The moral, or natural law, was given by the sovereign of the universe to all mankind."

Jusice James Wilson

"As promulgated by reason and the moral sense, it has been called natural; as promulgated by the Holy Scriptures, it has been called revealed law. As addressed to men, it has been denominated the law of nature; as addressed to political societies, it has been denominated the law of nations. But it should always be remembered that this law, natural or revealed, made for men or for nations, flows from the same divine source; it is the law of God. . . . What we do, indeed, must be founded on what He has done; and the deficiencies of our laws must be supplied by the perfections of His. Human law must rest its authority ultimately upon the authority of that law which is divine. . . . Far from being rivals or enemies, religion and law are twin sisters, friends, and mutual assistants.

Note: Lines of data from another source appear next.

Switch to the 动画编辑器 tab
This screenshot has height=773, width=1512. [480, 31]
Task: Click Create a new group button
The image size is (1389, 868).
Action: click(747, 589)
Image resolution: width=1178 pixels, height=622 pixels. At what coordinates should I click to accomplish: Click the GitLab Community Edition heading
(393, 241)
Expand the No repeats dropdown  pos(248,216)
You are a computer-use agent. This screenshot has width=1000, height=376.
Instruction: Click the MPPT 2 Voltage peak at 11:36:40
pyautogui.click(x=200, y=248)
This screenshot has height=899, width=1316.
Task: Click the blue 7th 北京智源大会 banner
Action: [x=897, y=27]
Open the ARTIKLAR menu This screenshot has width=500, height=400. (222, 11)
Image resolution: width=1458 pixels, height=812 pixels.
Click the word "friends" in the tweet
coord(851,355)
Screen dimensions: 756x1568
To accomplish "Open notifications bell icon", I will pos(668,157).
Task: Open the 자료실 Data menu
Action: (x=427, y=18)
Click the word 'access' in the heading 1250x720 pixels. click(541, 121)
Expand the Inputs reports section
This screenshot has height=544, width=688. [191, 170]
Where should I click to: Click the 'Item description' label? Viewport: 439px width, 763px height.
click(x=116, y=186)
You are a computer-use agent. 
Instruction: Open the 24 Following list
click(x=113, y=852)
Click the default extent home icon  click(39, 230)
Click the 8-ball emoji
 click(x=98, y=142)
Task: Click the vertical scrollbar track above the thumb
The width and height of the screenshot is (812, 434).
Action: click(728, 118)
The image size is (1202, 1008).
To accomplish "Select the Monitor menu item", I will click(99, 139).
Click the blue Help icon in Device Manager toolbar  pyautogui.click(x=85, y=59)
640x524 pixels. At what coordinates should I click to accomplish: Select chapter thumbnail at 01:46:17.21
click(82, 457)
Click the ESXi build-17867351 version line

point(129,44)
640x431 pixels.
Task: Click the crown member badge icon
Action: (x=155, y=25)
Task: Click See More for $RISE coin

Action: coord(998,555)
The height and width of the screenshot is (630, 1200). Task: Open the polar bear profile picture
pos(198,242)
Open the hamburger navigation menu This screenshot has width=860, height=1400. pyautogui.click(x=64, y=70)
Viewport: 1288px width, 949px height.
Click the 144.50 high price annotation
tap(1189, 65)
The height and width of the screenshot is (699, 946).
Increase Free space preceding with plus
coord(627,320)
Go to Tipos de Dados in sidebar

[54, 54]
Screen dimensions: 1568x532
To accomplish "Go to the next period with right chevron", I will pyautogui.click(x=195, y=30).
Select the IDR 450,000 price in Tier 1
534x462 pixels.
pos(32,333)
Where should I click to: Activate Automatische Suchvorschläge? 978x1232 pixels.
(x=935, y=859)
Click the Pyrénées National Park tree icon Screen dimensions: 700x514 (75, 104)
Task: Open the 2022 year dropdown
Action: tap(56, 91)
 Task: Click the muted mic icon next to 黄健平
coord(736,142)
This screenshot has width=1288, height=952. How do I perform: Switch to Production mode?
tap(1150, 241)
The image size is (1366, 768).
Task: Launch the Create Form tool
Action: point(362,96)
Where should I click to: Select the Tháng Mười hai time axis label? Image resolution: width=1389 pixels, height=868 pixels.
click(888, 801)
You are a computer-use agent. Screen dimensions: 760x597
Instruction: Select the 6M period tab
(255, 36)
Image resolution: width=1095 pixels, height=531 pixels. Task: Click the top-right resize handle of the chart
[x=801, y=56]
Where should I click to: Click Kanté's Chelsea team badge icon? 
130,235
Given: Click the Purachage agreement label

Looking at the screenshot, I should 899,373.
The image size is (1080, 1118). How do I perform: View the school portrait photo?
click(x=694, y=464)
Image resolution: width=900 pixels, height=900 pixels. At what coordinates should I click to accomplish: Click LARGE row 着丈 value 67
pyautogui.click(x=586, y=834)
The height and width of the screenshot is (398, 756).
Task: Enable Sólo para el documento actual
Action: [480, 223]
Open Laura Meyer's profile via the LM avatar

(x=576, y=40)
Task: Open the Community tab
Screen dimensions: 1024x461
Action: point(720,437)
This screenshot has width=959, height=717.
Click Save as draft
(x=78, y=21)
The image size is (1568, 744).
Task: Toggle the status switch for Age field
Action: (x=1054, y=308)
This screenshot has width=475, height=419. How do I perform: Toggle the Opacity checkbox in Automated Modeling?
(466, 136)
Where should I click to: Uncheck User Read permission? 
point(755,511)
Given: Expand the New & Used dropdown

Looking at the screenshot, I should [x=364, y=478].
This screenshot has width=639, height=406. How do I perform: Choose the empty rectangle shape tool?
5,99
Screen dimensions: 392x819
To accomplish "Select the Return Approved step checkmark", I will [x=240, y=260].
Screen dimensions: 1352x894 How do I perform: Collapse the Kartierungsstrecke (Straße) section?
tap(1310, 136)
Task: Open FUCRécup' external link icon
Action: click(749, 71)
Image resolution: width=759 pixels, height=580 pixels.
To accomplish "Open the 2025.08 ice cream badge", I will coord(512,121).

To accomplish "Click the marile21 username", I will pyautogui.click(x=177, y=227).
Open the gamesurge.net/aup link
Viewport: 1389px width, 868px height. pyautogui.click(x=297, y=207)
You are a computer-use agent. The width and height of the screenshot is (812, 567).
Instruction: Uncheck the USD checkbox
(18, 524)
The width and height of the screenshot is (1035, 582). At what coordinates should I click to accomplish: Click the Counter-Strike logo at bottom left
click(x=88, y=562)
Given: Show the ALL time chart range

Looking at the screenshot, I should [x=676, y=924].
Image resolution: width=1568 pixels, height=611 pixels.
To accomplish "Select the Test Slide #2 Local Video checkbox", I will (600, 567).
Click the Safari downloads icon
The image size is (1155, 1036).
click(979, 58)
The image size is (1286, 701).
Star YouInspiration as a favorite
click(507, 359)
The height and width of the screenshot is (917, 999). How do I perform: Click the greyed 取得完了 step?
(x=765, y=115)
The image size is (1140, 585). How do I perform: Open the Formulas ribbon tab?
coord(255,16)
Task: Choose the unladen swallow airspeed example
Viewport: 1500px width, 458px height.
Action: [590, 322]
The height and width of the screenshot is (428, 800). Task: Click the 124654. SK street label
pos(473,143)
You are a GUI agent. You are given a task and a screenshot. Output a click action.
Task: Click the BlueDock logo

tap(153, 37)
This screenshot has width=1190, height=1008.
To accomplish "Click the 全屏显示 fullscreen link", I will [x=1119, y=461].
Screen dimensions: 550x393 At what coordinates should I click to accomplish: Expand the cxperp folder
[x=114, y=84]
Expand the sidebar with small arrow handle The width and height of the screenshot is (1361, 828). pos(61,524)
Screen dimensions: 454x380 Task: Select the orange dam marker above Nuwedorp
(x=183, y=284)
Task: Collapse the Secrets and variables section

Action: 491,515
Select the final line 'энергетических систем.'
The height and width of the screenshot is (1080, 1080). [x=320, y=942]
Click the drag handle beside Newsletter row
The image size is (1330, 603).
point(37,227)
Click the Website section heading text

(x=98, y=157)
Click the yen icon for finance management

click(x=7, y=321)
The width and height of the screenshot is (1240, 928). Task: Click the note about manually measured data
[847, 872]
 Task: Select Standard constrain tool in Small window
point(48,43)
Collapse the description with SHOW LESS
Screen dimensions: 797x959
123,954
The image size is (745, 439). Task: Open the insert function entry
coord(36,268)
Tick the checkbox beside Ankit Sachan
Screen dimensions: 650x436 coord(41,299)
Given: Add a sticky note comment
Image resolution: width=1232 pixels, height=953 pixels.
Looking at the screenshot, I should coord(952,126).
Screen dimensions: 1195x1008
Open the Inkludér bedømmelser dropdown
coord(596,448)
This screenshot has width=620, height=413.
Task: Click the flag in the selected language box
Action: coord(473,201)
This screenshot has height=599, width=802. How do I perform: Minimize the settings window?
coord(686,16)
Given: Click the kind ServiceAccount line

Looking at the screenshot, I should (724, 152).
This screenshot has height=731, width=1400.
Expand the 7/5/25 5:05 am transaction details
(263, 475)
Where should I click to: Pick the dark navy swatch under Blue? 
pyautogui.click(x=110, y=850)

Indeed, these two sciences run into each other. The divine law as discovered by reason and moral sense forms an essential part of both. The moral precepts delivered in the sacred oracles form part of the law of nature, are of the same origin and of the same obligation, operating universally and perpetually."

Alexander Hamilton

"The law of nature, “which, being coeval with mankind and dictated by God Himself, is, of course, superior in obligation to any other. It is binding over all the globe, in all countries, and at all times. No human laws are of any validity, if contrary to this.”"

Justice Joseph Story

"I verily believe Christianity necessary to the support of civil society. One of the beautiful boasts of our municipal jurisprudence is that Christianity is a part of the Common Law. . . . There never has been a period in which the Common Law did not recognize Christianity as lying its foundations." (emphasis added)
>> ^shuac:
Actually, the first ten commandments (out of a total of 623) were written by the jews and later co-opted by christians.
If they were authored by god (the way many people claim), you'd think they'd be the greatest top-ten list ever created anywhere at any time, greater than any writer living or dead. You'd think that, wouldn't you?
Here they are. Get ready.
1. I am the lord god, you shall have no other god before me.
2. Thou shalt not make an image or any likeness of what is in the heavens above (so much for religious art & sculpture)
3. Thou shalt not take the lord's name in vain
4. Remember the sabbath day to keep it holy (ignored by more christians than probably any other commandment)
5. Honor thy father and mother (apparently regardless of whether they're worthy of honor)
6. Thou shalt not murder (except when god does it or commands it)
7. Thou shalt not commit adultery (also ignored by many christians)
8. Thou shalt not steal (like, say, evangelical preachers?)
9. Thou shalt not bear false witness against thy neighbor
10. Thou shalt not covet thy neighbour's house, his field, his manservant or his maidservant, his wife, his ox, or his ass, or any thing that is thy neighbor's.
A pretty unimpressive list, I must say. Nothing about slavery or rape or genocide here...but then, what would the rest of the bible actually contain if not for slavery, rape, and genocide? Number ten is my personal favorite because it's probably the first prohibition against a particular brand of thought. Thoughtcrime, as George Orwell would've put it.